— Start RECORDS TO USE —

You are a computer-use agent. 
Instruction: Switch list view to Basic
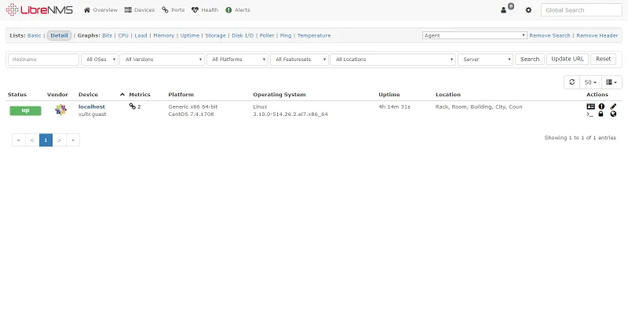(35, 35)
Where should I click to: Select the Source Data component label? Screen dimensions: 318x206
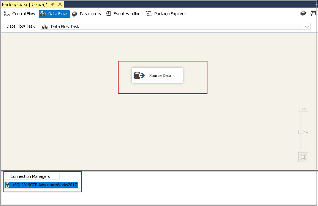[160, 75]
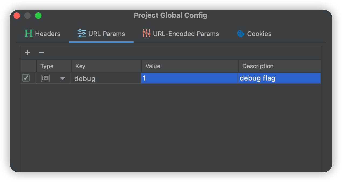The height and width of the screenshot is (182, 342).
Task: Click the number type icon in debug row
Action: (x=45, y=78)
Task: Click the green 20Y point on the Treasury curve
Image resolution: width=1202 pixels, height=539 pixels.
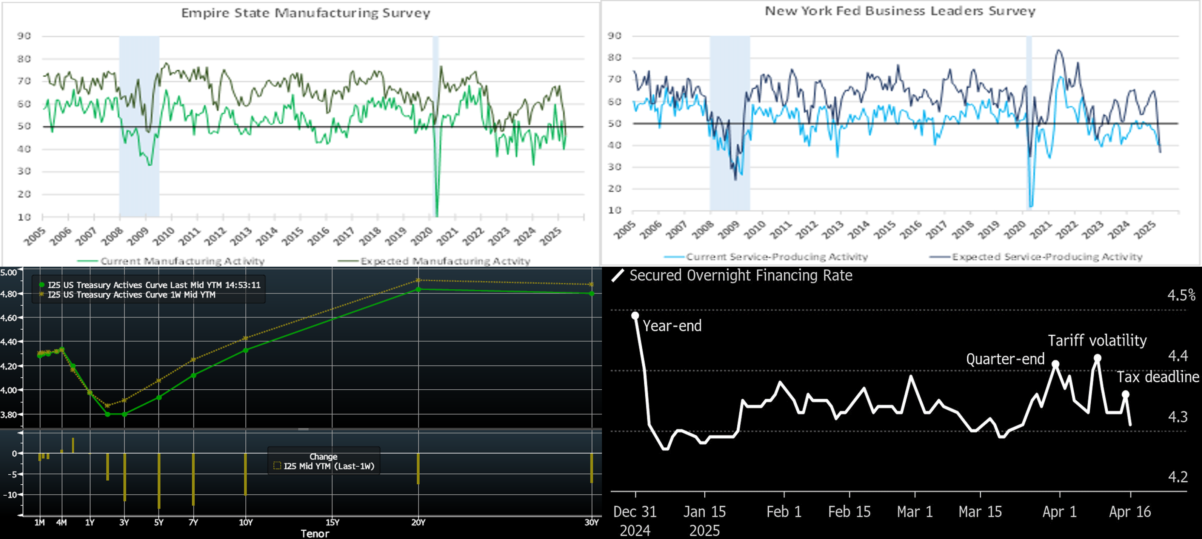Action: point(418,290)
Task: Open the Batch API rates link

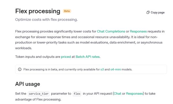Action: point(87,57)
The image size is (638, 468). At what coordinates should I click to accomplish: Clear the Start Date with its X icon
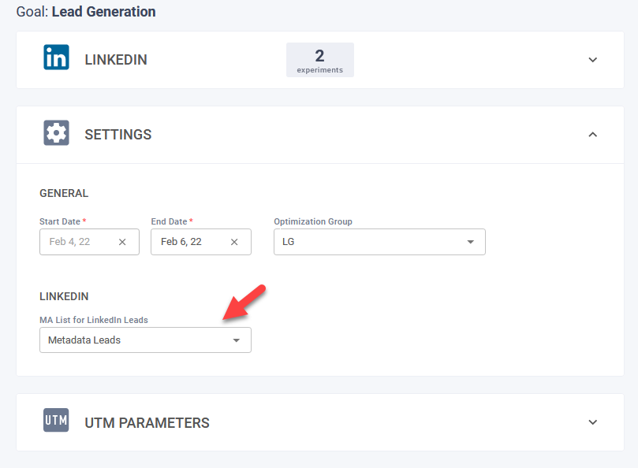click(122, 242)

— End RECORDS TO USE —

** WHAT THIS TASK INVOLVES **
Copy out every line of the records above word for word, leaving out the pictures.

** PROBLEM SOLUTION **
You are a computer-use agent. 
Instruction: Switch list view to Basic
(35, 35)
Where should I click to: Select the Source Data component label? Screen dimensions: 318x206
[160, 75]
The height and width of the screenshot is (182, 342).
Task: Click the number type icon in debug row
Action: (x=45, y=78)
Task: Click the green 20Y point on the Treasury curve
Image resolution: width=1202 pixels, height=539 pixels.
Action: point(418,290)
Task: Open the Batch API rates link

Action: point(87,57)
The image size is (638, 468). At what coordinates should I click to accomplish: Clear the Start Date with its X icon
click(122, 242)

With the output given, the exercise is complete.